K-4C Virus
Virus Name: K-4C
Aliases:
V Status: Rare
Discovered: June, 1993
Symptoms: .COM file growth
Origin: Sweden or The Netherlands
Eff Length: 737 Bytes
Type Code: PRfCK - Parasitic Resident .COM Infector
Detection Method: F-Prot, ViruScan, IBMAV, Sweep, AVTK, NAV,
NAVDX, VAlert, PCScan, ChAV,
NShld, Sweep/N, NProt, AVTK/N, IBMAV/N, Innoc, NAV/N,
LProt
Removal Instructions: Delete infected files
General Comments:
The K-4C virus was submitted in June, 1993, and is from either
Sweden or The Netherlands. K-4C is a memory resident virus, though
it infects via direct action. The memory resident portion of the
virus contains some code to make it resistant to the use of debuggers
to analyse the virus.
When the first K-4C virus infected program is executed, the K-4C
virus will install some code in available free memory, hooking
interrupt 03. This code is not used for the virus to replicate, but
rather to thwart analysing the virus. The virus will then infect up
to five .COM files in the current directory. Later, when the user
executes another K-4C infected program, the code is not reinstalled
in memory, but up to five more .COM programs are infected. The virus
will not infect more than sixteen files in a given directory.
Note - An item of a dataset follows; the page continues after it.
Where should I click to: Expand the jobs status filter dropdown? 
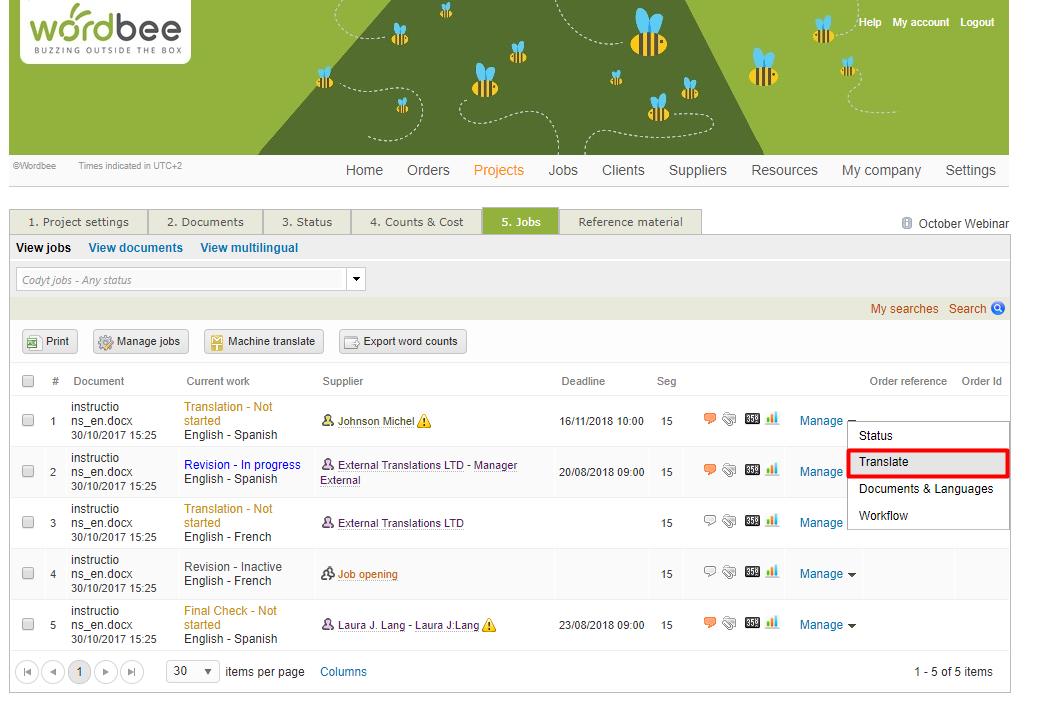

Programs infected with the K-4C virus will have a file length
increase of 737 bytes with the virus being located at the end of
the file. The program's date and time will not be altered. The
following text strings are encrypted within the K-4C virus:
"K-4C VIRUS by K”hntark*.COM"
"????????COM"
K-4C is a later version of the K-4B virus.
See: K-4B Kohntark